3. System Analyser

Version: 1.3.6

3.1. Overview

The Graphcore PopVision System Analyser is a desktop tool for analysing the execution of IPU-targeted software on your host system processors. It shows an interactive timeline visualisation of the execution steps involved, helping you to identify any bottlenecks between the CPUs and IPUs. This is particularly useful when you are scaling models to run on multiple CPUs and IPUs.

Used in combination with the PopVision Graph Analyser application, the System Analyser allows you to identify exactly how long execution events take to run, from the main program itself all the way down to individual IPU execution steps.

Poplar - and the machine learning frameworks it supports such as PopART, TensorFlow and PyTorch - use the Poplar libpvti library to capture profiling information from your code. This information is saved to a file which you can then open and analyse in the System Analyser application. User APIs in C++ and Python are available to instrument your own application code.

The System Analyser app requires Poplar SDK 1.4 or later.

3.2. Capturing execution information

To capture execution data from your program to a file, use the following options when executing your program. These are specified at the same time as the POPLAR_ENGINE_OPTIONS:

PVTI_OPTIONS='{"enable":"true"}'

Additional options include:

  • directory - to specify where the .pvti file will be saved,

  • channels - to specify a list of channels to capture from, as described Using the libpvti API, below.

.pvti files are streamed to disk as the program executes, so it should not have a significant effect on your host system’s memory (although it may affect the speed of execution).

The pvti.hpp file, in the libpvti library in Poplar, gives more details.

**AIM**
Can you duplicate the passage of the System Analyser documentation starting with "Poplar - and" and going on through "1.4 or later.", word for word?

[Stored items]

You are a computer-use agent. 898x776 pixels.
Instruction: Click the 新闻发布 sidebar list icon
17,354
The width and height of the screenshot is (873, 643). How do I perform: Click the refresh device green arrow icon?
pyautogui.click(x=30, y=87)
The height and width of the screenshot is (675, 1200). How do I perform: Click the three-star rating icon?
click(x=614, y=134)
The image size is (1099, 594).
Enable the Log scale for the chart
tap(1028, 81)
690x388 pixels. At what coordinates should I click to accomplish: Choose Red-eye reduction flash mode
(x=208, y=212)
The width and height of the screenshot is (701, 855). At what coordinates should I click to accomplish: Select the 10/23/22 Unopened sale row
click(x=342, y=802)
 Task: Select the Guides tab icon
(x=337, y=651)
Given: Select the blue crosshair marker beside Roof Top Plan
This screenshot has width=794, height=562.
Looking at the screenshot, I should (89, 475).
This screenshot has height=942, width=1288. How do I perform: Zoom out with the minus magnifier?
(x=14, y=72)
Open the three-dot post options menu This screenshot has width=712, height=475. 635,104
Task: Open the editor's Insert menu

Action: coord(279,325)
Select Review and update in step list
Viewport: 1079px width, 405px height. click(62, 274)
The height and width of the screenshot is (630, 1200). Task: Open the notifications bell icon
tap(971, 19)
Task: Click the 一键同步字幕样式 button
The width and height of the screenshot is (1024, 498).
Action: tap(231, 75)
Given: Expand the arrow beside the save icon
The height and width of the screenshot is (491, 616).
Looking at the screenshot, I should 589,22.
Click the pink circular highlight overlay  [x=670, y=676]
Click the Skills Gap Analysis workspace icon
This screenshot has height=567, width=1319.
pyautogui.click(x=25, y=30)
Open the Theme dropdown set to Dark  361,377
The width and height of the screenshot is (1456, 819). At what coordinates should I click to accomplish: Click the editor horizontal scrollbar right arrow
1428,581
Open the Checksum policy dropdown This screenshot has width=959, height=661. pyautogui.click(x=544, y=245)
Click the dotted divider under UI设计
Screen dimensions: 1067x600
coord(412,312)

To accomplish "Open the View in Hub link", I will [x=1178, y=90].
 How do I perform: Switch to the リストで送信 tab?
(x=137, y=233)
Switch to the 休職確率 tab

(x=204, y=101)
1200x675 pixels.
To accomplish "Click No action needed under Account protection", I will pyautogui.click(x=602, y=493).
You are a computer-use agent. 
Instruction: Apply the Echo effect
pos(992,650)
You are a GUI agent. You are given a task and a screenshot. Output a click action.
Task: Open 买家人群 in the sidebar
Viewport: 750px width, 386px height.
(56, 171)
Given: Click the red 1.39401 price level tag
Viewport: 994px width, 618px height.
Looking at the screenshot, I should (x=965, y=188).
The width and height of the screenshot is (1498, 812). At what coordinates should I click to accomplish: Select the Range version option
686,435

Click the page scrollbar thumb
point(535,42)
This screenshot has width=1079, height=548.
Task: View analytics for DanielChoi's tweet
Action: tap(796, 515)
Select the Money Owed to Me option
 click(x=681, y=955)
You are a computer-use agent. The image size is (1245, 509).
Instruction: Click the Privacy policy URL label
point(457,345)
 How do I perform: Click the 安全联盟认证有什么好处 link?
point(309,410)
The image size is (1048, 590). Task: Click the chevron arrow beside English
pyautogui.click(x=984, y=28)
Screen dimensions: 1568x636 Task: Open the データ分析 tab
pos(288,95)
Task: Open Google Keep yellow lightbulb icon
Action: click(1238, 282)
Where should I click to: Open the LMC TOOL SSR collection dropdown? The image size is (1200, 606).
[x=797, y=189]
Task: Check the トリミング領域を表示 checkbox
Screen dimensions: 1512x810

**FINISHED TASK**
Poplar - and the machine learning frameworks it supports such as PopART, TensorFlow and PyTorch - use the Poplar libpvti library to capture profiling information from your code. This information is saved to a file which you can then open and analyse in the System Analyser application. User APIs in C++ and Python are available to instrument your own application code.

The System Analyser app requires Poplar SDK 1.4 or later.